Records for the task:
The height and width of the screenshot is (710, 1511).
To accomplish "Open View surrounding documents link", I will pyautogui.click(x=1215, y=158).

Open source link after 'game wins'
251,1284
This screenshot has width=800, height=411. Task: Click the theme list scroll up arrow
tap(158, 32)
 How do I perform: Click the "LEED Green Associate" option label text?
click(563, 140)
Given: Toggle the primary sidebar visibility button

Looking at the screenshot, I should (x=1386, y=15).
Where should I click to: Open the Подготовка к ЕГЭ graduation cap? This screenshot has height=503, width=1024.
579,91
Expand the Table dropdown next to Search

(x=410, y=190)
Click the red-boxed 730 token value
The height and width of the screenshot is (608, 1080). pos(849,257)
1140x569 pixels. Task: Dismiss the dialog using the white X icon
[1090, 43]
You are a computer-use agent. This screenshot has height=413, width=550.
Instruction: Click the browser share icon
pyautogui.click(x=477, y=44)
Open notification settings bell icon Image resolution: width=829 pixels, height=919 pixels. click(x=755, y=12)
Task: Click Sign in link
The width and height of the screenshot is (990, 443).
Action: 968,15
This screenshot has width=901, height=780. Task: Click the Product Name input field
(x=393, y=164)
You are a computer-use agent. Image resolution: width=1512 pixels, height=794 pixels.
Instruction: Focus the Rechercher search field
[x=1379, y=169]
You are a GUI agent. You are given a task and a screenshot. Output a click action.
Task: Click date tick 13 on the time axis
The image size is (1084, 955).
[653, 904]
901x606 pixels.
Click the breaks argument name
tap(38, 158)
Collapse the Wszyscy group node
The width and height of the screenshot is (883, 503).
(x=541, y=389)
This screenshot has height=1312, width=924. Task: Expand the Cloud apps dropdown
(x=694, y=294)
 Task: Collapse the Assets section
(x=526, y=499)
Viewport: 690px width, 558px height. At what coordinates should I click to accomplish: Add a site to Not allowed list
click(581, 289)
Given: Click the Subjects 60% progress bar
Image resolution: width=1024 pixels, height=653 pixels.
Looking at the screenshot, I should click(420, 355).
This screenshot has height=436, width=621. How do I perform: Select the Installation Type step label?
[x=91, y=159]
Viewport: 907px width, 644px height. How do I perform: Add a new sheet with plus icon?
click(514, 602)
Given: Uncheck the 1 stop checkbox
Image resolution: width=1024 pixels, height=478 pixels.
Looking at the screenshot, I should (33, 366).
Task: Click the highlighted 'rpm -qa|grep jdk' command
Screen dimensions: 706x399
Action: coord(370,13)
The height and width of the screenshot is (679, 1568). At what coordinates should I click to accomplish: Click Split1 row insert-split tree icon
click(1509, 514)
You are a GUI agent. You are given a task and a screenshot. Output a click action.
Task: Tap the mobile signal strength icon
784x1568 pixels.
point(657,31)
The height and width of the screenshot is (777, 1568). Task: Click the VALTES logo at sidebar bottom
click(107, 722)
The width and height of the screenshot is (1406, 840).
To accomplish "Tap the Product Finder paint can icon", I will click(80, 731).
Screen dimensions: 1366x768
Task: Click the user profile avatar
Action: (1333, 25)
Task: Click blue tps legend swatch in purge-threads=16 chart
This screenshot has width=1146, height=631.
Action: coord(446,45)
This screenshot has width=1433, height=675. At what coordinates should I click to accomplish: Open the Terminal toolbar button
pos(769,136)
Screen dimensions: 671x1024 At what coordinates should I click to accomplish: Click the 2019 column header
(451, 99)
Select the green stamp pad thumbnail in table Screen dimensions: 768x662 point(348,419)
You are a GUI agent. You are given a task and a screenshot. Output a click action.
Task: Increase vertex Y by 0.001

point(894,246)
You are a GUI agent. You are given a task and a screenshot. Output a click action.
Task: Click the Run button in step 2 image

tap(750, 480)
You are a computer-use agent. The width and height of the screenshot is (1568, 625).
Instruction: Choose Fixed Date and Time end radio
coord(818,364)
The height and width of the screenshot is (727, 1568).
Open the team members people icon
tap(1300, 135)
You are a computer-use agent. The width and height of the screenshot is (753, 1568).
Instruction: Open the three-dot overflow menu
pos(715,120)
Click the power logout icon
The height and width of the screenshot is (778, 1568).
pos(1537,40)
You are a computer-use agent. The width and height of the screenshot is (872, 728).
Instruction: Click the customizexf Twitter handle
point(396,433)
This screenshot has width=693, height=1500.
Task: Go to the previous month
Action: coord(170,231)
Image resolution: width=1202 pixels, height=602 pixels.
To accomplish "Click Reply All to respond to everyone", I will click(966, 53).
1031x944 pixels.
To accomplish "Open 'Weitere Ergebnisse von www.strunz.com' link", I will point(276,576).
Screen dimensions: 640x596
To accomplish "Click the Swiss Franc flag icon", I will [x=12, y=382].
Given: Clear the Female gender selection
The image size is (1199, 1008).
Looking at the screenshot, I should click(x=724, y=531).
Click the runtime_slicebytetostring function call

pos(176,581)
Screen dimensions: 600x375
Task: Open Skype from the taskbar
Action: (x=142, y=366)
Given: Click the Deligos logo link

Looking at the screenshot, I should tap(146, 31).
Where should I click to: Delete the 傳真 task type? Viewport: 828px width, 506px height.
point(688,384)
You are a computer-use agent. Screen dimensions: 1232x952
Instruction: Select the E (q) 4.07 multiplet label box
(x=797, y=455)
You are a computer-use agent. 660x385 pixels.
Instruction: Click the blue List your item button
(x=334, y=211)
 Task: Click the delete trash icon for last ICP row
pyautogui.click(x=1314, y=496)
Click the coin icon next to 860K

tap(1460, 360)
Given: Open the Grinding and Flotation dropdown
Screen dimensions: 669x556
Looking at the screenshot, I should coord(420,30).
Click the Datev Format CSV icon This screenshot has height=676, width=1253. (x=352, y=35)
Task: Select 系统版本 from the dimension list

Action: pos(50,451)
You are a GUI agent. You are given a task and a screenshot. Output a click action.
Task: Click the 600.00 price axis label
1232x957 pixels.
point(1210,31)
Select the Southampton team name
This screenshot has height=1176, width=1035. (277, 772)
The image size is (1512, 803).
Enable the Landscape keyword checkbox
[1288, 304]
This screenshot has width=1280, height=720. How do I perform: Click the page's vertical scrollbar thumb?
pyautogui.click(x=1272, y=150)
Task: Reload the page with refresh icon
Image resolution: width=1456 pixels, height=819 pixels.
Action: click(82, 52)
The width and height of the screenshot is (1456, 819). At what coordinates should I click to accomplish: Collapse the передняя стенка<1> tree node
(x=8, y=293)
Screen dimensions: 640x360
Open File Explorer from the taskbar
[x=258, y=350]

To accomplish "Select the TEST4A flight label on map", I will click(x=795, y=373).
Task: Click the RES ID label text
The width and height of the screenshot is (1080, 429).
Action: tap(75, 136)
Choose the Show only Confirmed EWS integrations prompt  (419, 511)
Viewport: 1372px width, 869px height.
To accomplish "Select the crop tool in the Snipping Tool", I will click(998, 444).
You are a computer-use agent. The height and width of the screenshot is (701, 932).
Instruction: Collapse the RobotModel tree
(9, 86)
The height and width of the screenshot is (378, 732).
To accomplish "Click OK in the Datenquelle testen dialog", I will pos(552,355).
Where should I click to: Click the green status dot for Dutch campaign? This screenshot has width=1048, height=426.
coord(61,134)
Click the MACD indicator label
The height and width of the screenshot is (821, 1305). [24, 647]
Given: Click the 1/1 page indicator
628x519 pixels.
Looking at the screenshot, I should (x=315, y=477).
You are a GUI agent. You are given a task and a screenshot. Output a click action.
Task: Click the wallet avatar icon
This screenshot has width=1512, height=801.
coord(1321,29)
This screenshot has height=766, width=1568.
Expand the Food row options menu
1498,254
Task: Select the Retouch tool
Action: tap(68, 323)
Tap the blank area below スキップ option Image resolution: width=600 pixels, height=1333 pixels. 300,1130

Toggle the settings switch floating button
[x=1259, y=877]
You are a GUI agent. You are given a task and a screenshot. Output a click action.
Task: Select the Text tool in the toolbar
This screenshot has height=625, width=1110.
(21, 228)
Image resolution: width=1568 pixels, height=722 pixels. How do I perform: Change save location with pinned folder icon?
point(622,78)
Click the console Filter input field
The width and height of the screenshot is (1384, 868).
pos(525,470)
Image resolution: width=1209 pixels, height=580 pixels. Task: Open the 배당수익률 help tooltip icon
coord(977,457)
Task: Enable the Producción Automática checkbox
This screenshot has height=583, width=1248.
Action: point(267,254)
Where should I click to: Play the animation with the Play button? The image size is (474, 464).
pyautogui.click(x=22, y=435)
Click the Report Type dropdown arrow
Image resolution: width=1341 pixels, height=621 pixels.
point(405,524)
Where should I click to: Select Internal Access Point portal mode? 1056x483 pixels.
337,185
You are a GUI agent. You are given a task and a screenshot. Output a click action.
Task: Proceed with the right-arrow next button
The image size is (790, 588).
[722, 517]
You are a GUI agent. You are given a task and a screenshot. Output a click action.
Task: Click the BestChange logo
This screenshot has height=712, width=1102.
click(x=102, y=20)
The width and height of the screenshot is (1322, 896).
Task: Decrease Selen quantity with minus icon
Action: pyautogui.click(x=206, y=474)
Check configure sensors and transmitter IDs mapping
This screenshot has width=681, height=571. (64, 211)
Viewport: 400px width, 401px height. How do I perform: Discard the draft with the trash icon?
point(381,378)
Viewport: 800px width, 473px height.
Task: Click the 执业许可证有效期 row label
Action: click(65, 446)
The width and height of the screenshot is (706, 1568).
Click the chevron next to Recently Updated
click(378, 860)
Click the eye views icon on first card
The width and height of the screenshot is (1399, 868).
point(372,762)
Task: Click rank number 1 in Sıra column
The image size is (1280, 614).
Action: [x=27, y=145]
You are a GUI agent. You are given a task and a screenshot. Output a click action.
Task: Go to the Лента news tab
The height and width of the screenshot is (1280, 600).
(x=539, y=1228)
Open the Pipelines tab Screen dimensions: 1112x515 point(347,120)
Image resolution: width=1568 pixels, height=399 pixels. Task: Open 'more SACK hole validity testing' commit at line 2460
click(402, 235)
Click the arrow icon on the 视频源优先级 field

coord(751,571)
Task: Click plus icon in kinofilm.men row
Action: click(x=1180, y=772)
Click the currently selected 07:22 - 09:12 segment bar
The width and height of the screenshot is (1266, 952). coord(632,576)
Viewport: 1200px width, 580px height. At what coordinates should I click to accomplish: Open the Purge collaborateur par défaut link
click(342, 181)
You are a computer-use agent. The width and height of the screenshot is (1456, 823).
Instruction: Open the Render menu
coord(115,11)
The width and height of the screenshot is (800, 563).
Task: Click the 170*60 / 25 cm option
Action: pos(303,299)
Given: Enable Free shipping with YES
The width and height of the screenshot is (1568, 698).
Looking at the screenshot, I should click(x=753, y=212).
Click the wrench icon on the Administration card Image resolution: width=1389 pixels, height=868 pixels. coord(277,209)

What is being asked: Tally the lines of the data above that contain the string "dimensions". Reply with the number alone.

Correct output: 10